Omit the images, then repeat the listing exactly.

Records for the exercise START

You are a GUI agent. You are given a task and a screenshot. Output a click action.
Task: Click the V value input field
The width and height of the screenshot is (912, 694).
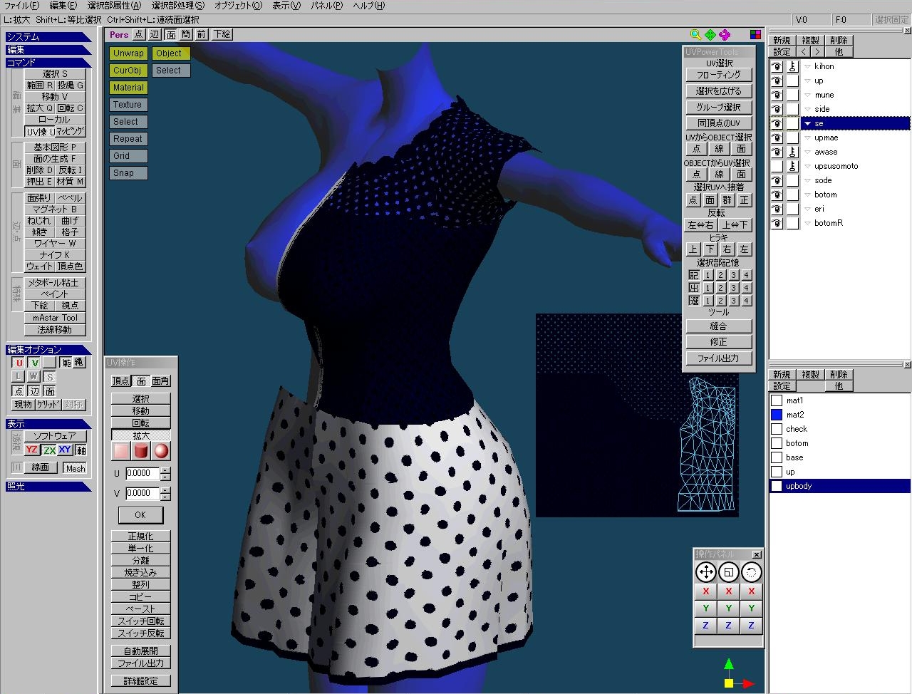click(x=142, y=493)
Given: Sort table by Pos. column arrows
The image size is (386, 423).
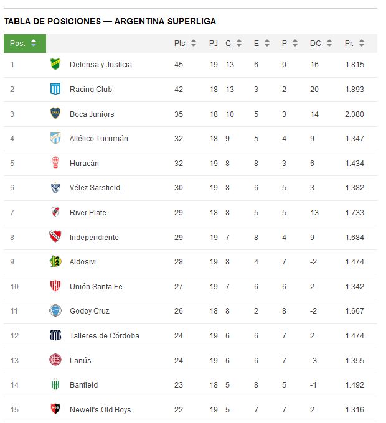Looking at the screenshot, I should tap(34, 43).
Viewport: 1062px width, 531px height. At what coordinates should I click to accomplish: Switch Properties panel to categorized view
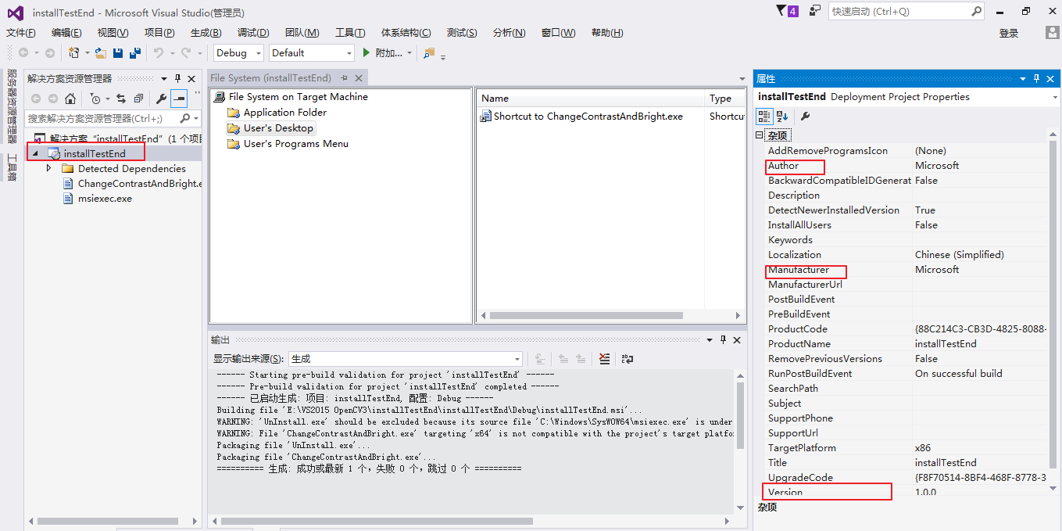pyautogui.click(x=763, y=115)
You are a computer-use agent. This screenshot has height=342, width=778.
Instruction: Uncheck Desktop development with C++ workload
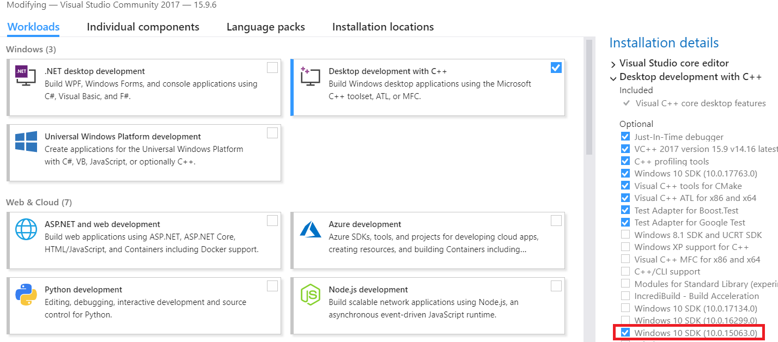(x=556, y=68)
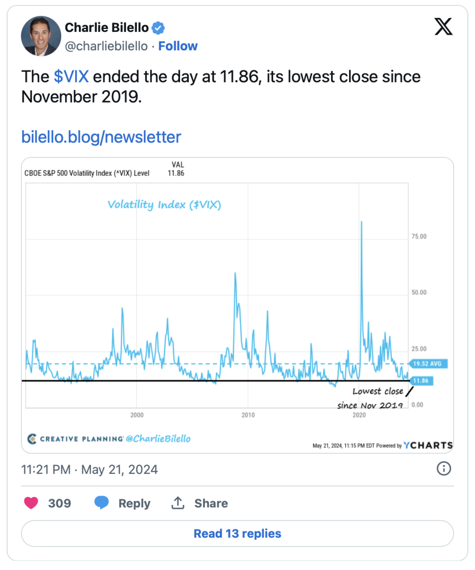This screenshot has width=475, height=570.
Task: Click the Share text label
Action: [211, 503]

Records for the exercise END

■ Reply
You are a GUI agent. You are given a task and a screenshot. Output a click action.
Task: Click the V value input field
The width and height of the screenshot is (912, 694).
click(x=142, y=493)
Given: Sort table by Pos. column arrows
The image size is (386, 423).
Looking at the screenshot, I should tap(34, 43).
Viewport: 1062px width, 531px height. At what coordinates should I click to accomplish: Switch Properties panel to categorized view
pyautogui.click(x=763, y=115)
You are a computer-use agent. This screenshot has height=342, width=778.
Instruction: Uncheck Desktop development with C++ workload
(x=556, y=68)
This screenshot has width=475, height=570.
Task: Click the Share text label
Action: [211, 503]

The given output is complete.